Material for this exercise —
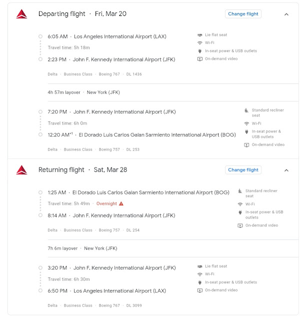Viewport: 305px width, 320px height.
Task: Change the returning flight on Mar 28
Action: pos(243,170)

--

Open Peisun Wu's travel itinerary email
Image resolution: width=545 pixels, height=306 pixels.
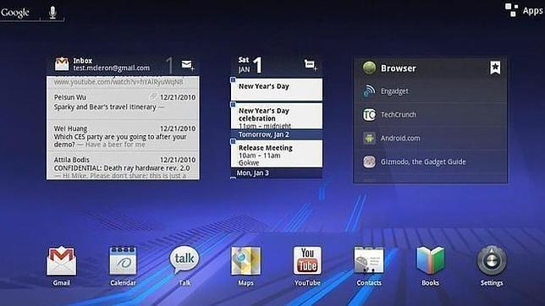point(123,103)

* * *

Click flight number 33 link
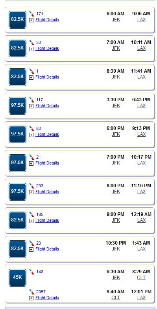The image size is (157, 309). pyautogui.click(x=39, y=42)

Instruction — Rewrite the rows from the line containing "Open Peisun Wu's travel itinerary email" through the line containing "point(123,103)", inclusive, putting "trip schedule" in place of "travel itinerary" and keeping everything else the same. Leave the pictures out.

Solution to the problem —
Open Peisun Wu's trip schedule email
Image resolution: width=545 pixels, height=306 pixels.
point(123,103)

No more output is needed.